**GOAL:** Rewrite the records from the start through the line containing "Action: click(839, 427)", replacing "heading" with "title" and changing nothing else. Omit the pictures from the answer.

-------

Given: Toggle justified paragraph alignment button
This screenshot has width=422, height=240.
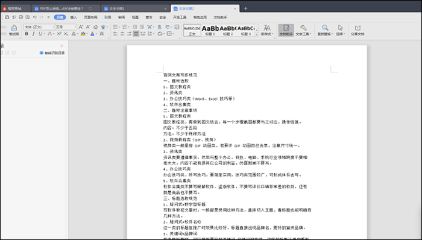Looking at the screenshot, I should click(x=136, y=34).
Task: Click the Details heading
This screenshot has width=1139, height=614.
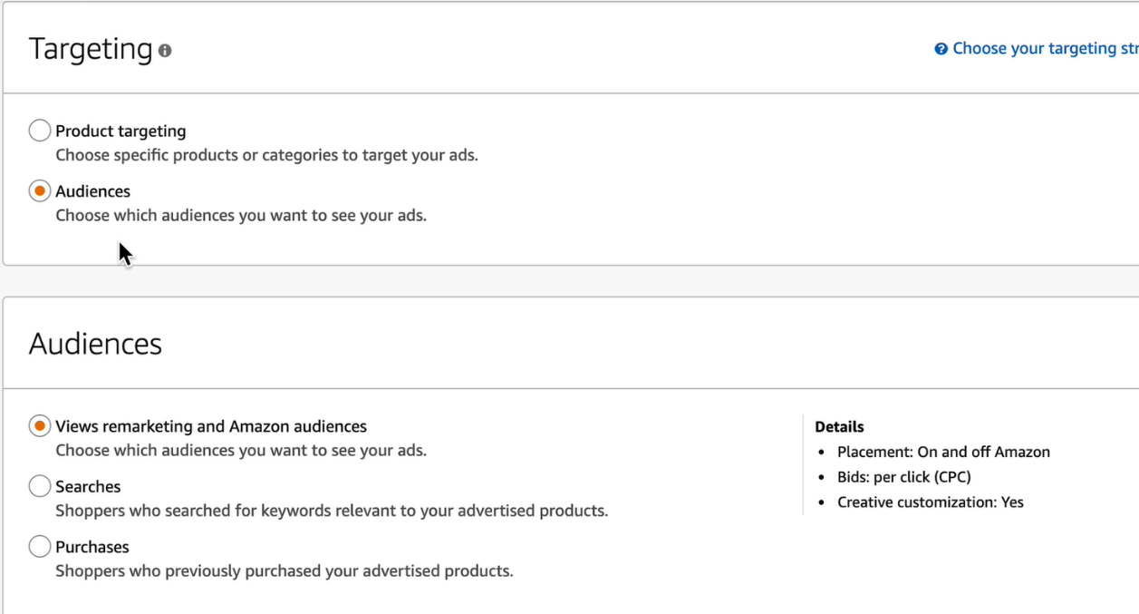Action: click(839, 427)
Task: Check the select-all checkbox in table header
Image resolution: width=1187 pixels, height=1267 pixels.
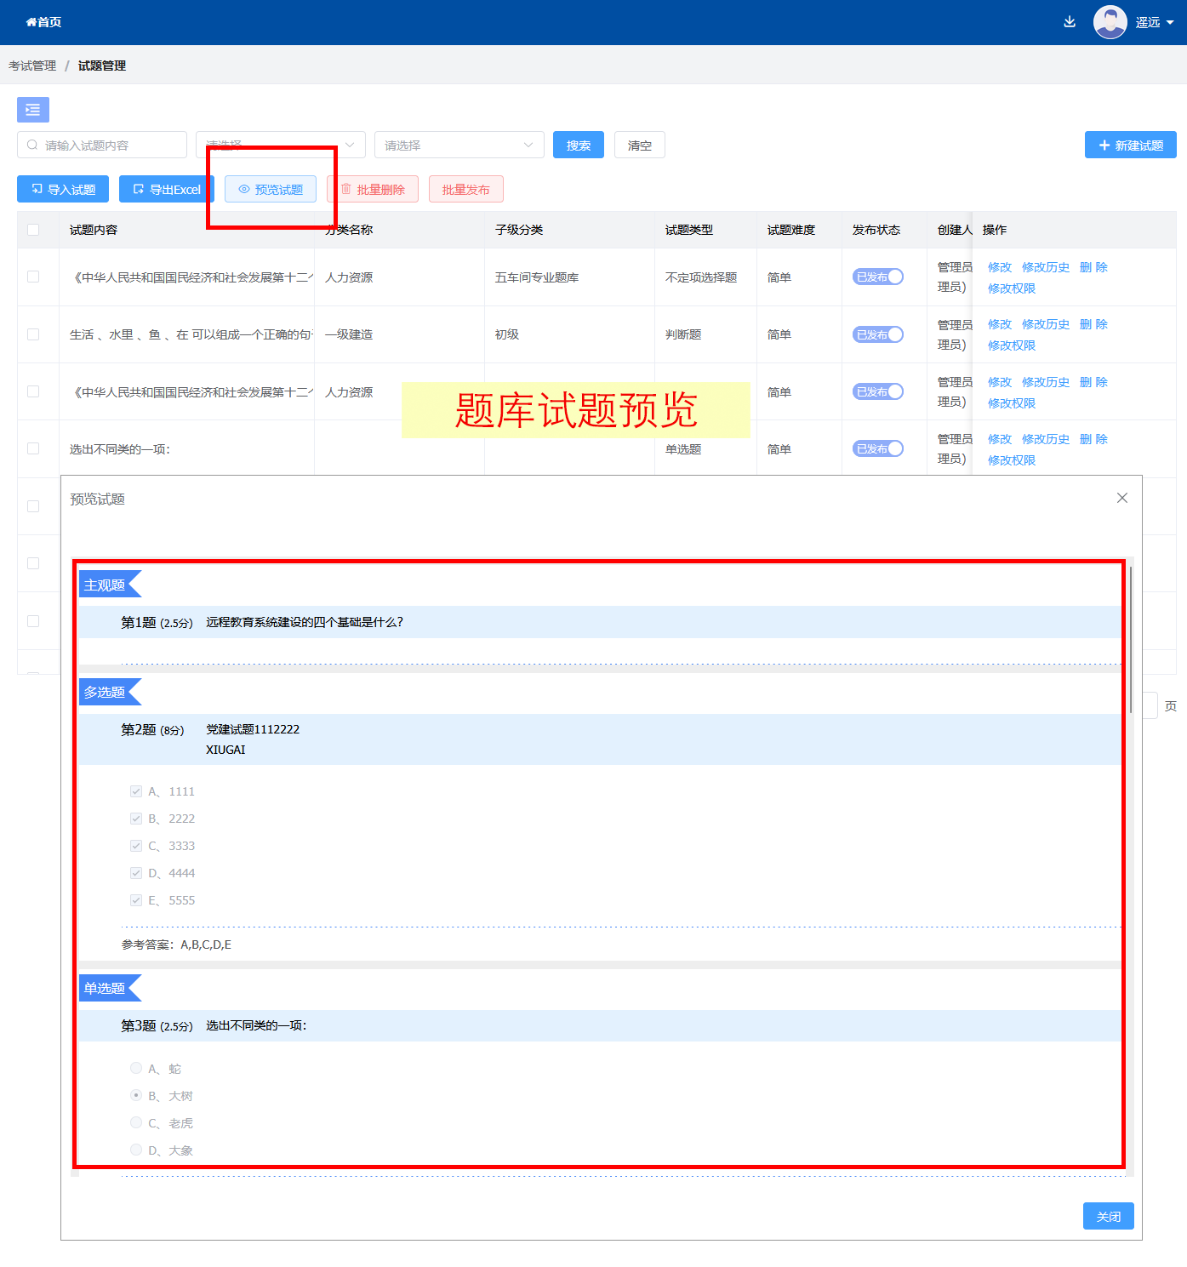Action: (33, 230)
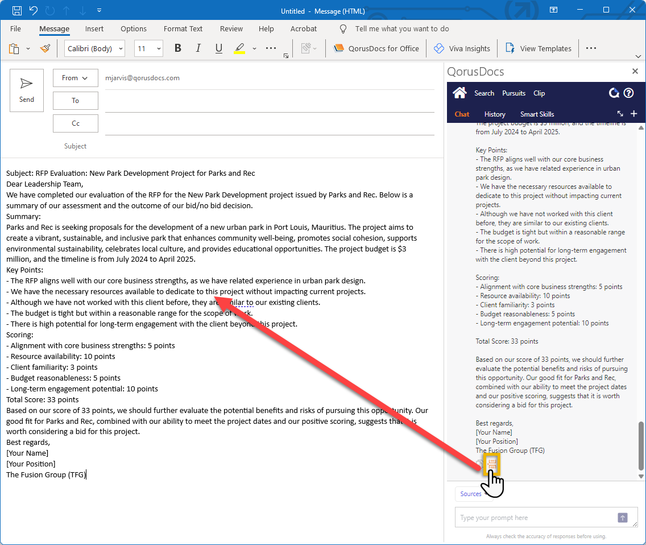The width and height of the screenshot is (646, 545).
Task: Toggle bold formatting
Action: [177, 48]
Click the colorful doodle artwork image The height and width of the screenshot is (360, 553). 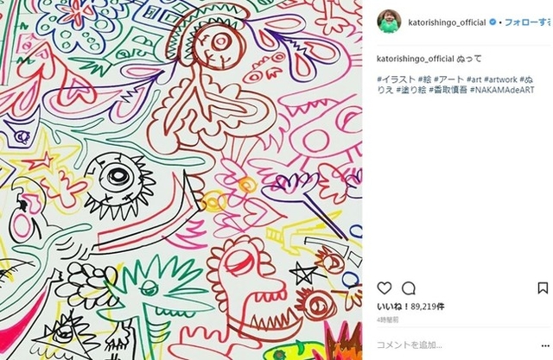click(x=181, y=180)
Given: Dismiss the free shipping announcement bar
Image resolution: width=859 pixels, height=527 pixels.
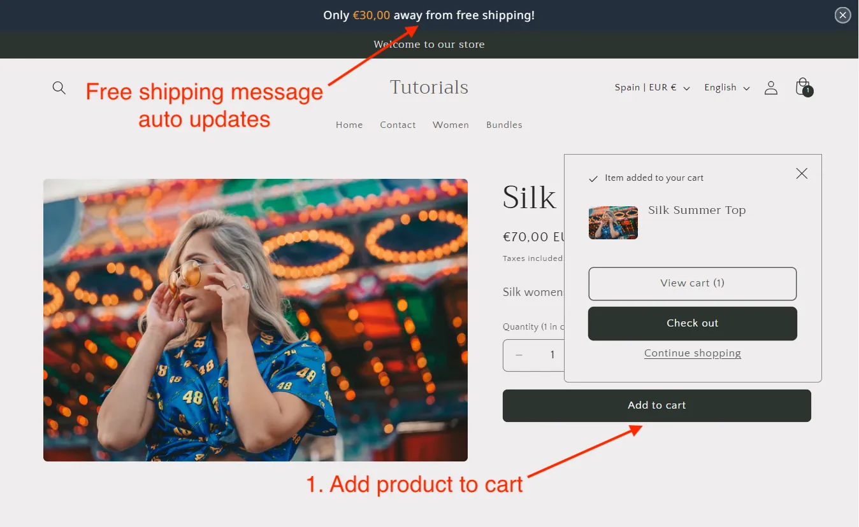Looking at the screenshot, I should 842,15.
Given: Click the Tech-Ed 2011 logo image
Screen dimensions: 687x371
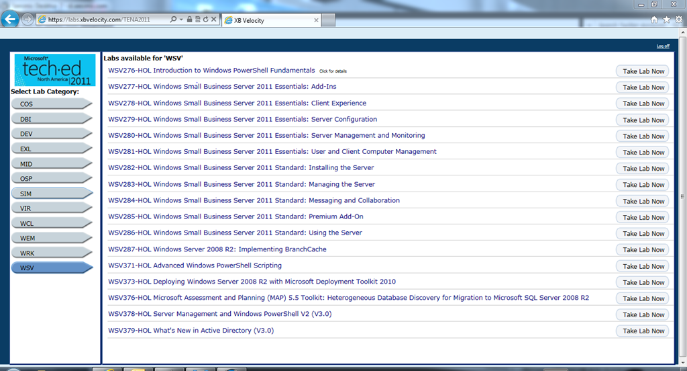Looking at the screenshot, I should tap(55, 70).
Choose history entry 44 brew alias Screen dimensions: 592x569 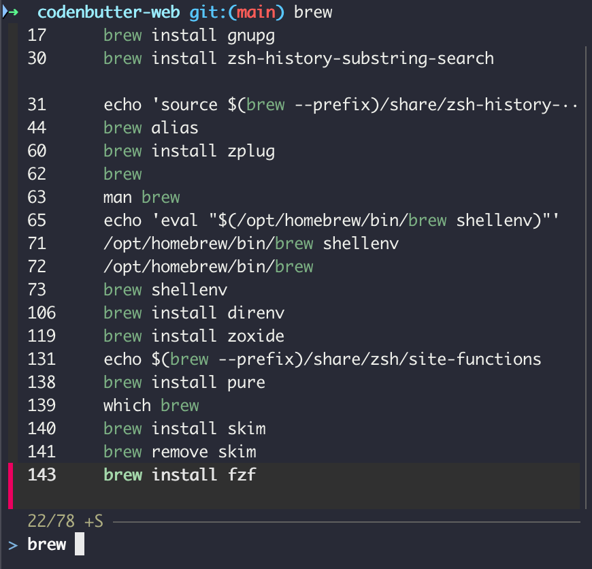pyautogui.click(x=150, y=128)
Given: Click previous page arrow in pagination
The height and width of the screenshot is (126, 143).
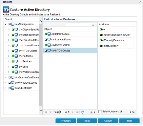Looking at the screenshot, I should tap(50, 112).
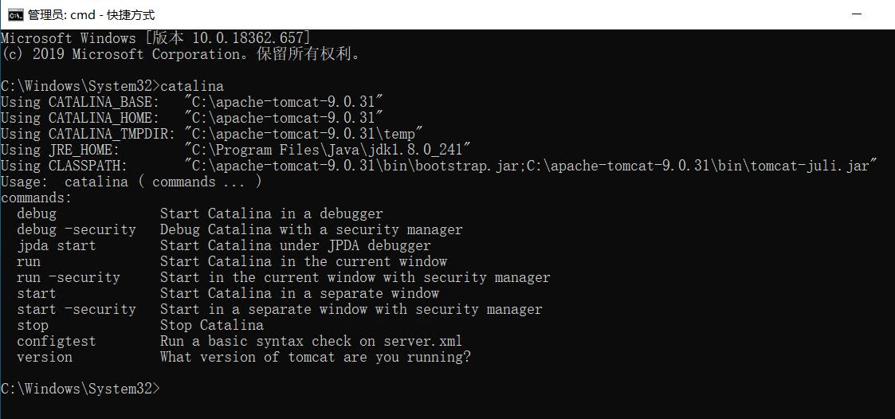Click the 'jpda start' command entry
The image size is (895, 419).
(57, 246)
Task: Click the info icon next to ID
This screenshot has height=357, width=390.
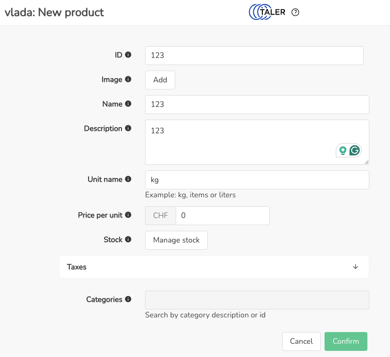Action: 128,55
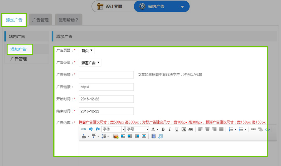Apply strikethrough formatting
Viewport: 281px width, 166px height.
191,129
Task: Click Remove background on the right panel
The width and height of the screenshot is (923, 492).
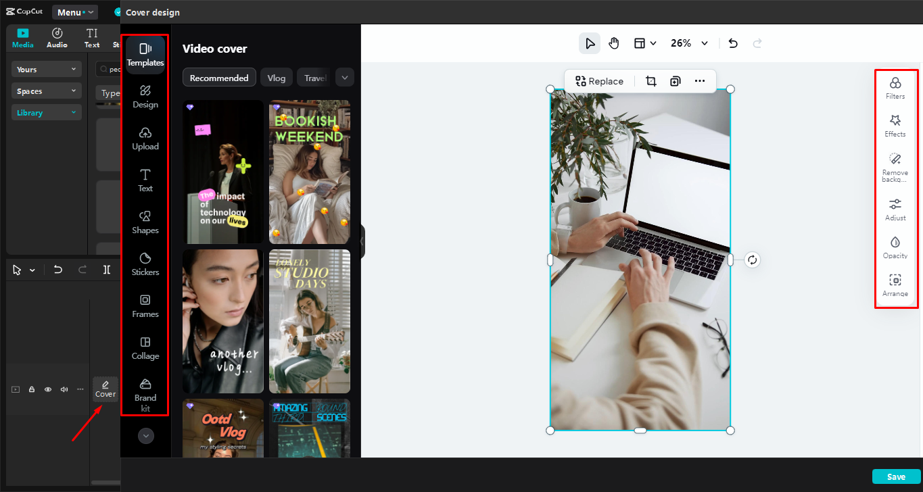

-------

**THE ANSWER:**
Given: Toggle justified paragraph alignment button
This screenshot has width=422, height=240.
Looking at the screenshot, I should click(x=136, y=34).
Task: Click the Details title
This screenshot has width=1139, height=614.
Action: click(839, 427)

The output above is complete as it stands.